▶ _Extracted information_:
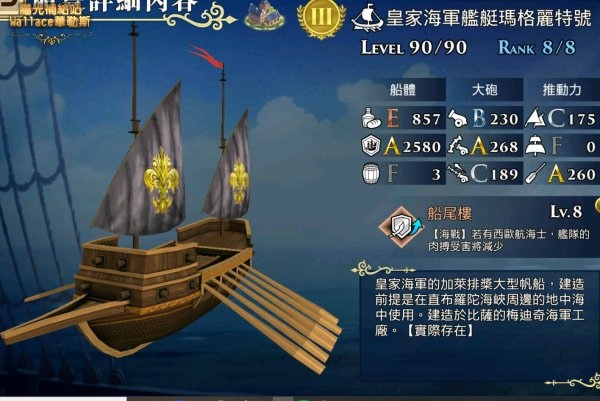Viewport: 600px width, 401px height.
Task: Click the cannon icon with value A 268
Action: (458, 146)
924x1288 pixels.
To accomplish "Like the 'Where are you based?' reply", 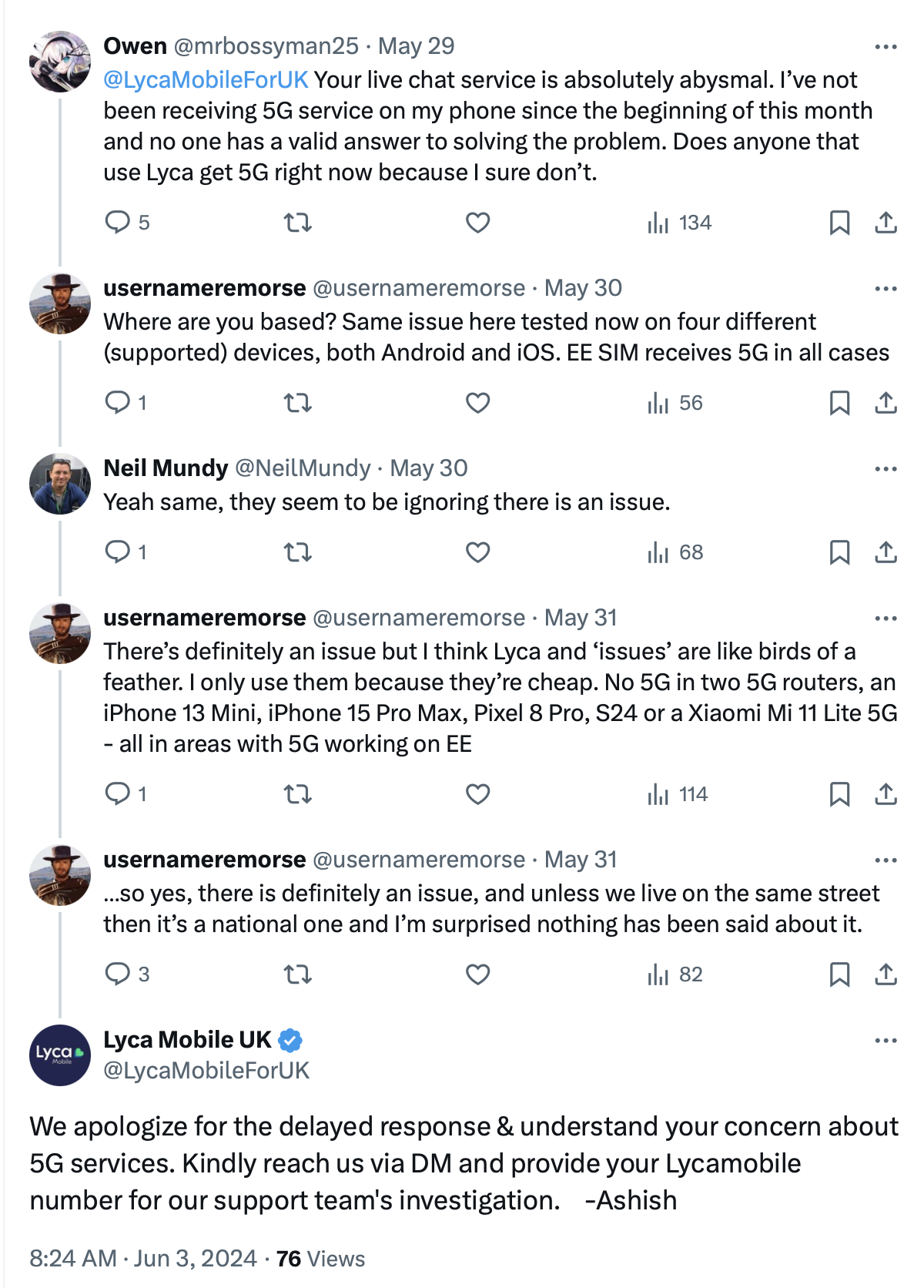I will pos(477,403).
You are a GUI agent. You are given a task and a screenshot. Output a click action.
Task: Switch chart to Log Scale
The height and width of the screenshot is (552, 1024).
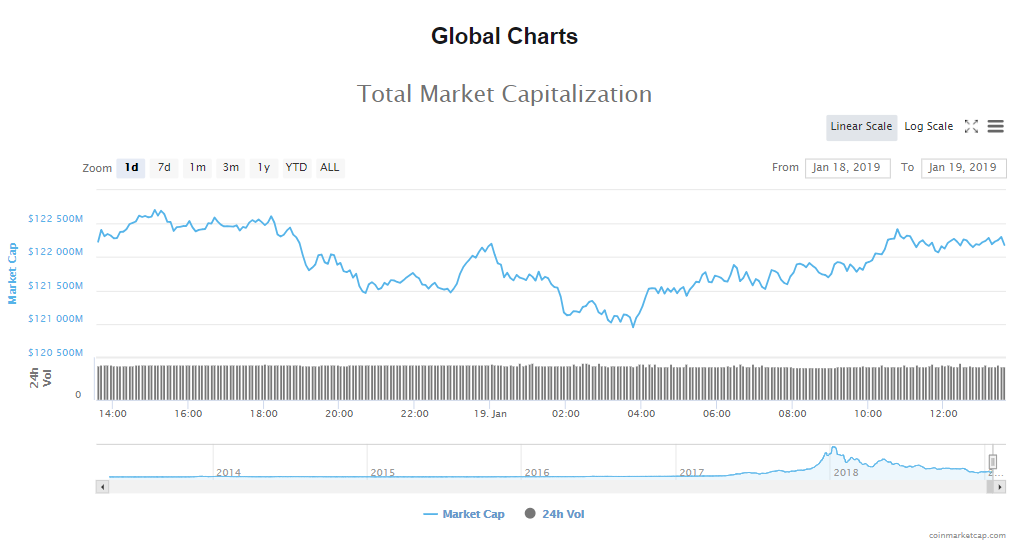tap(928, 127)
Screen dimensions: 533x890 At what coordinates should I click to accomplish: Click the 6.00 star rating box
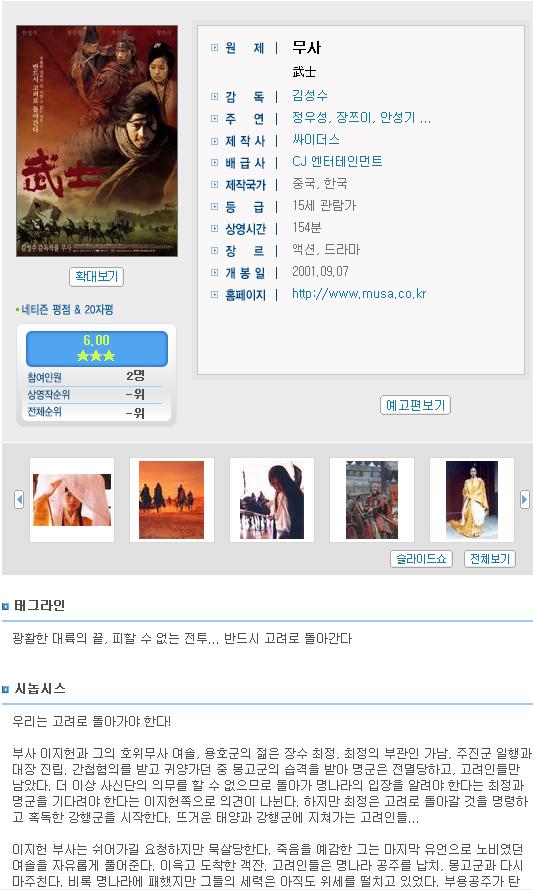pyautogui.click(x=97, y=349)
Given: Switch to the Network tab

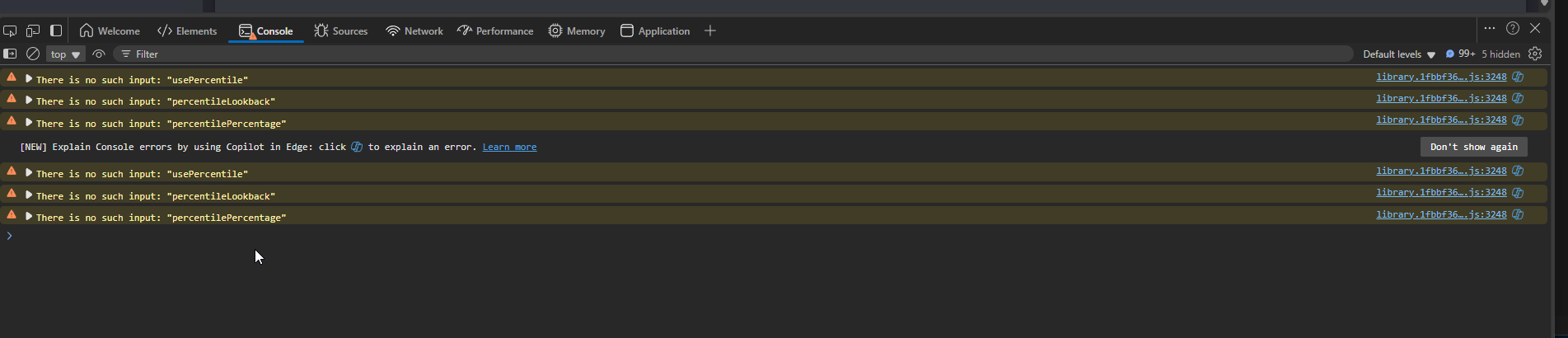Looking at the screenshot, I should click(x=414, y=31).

...

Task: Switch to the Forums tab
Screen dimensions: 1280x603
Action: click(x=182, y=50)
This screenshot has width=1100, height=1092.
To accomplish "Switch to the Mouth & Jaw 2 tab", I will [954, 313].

==

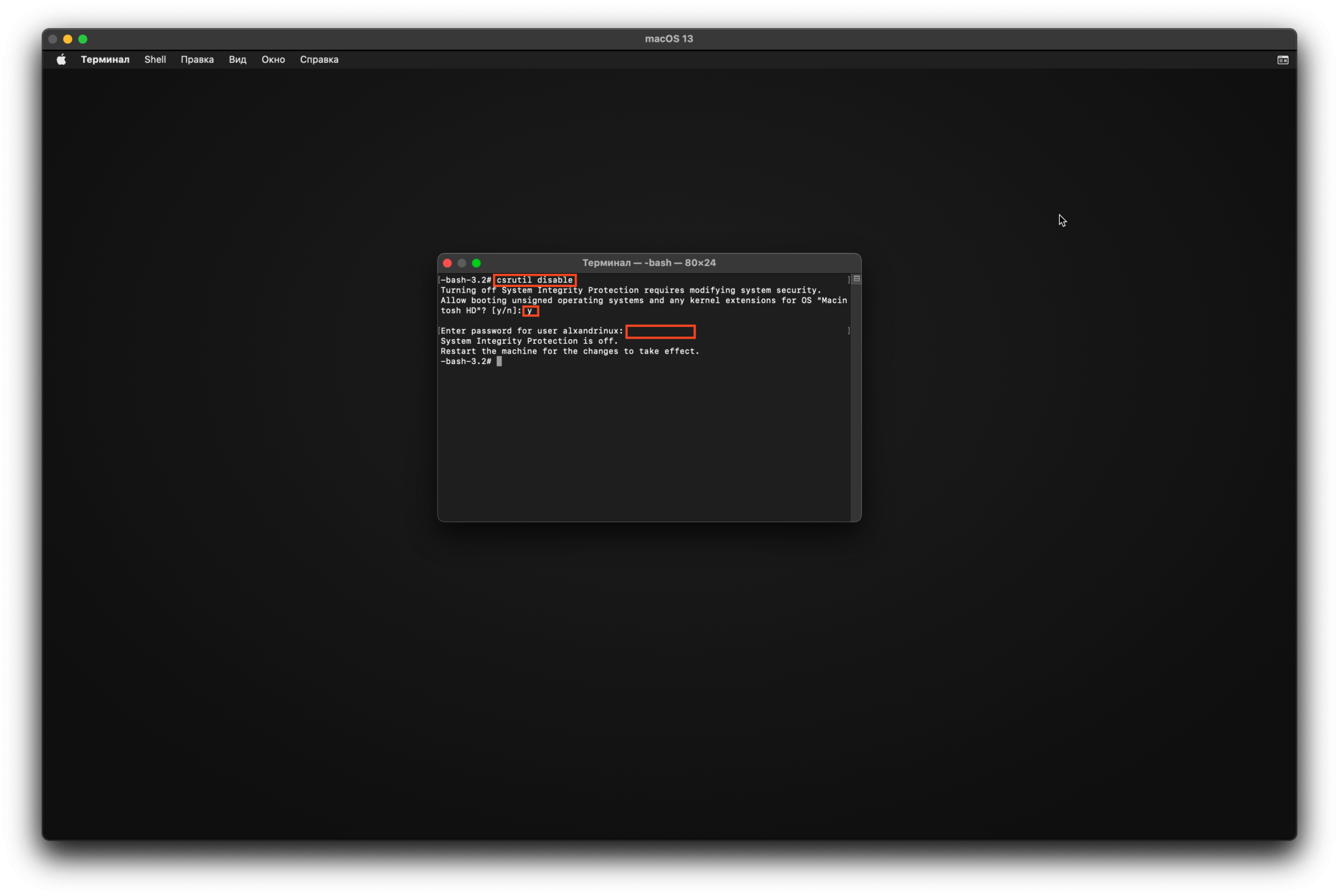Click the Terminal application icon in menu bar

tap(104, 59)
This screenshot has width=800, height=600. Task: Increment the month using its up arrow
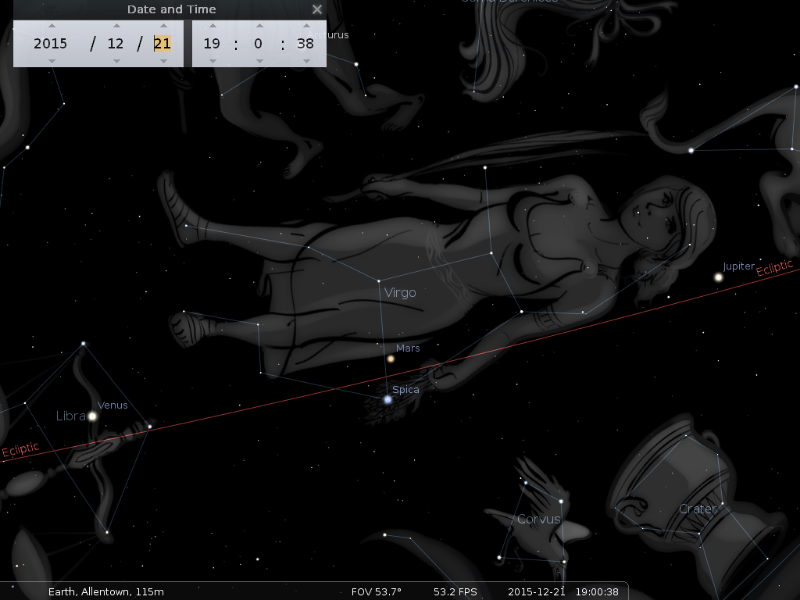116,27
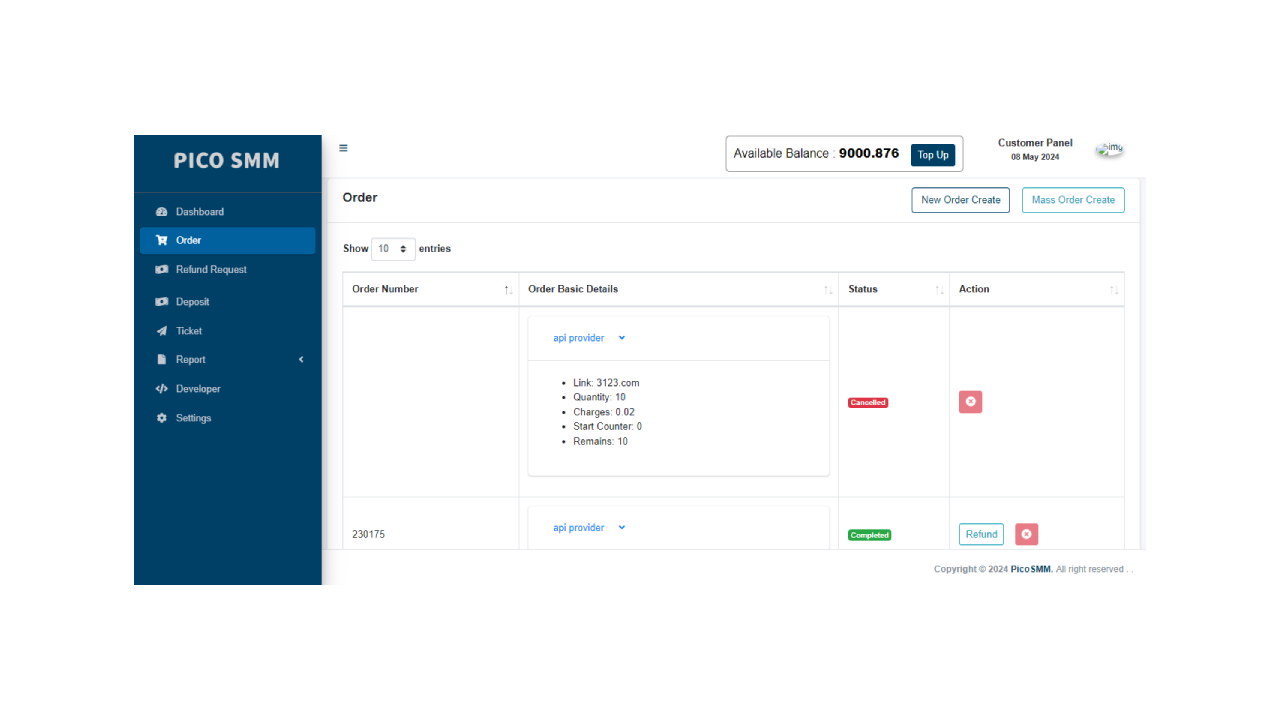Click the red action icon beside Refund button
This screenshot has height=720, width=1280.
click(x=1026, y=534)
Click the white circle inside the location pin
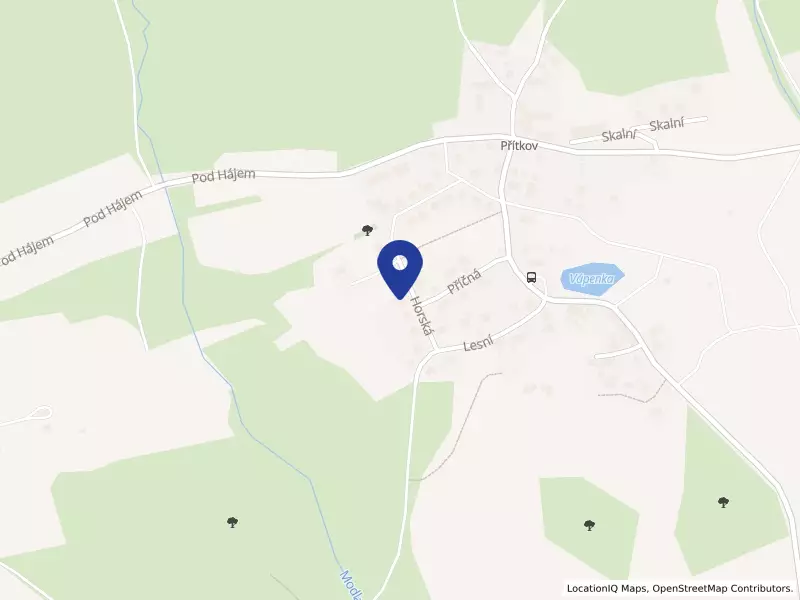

▶ _Your task_:
Copy only these lines from the records above, exactly: the one with "This screenshot has width=800, height=600.", the one with "Click the white", and those between. Skip the pictures.

▶ _Your solution_:
This screenshot has width=800, height=600. Task: Increment the month using its up arrow
116,27
Click the red action icon beside Refund button
This screenshot has height=720, width=1280.
click(x=1026, y=534)
Click the white circle inside the location pin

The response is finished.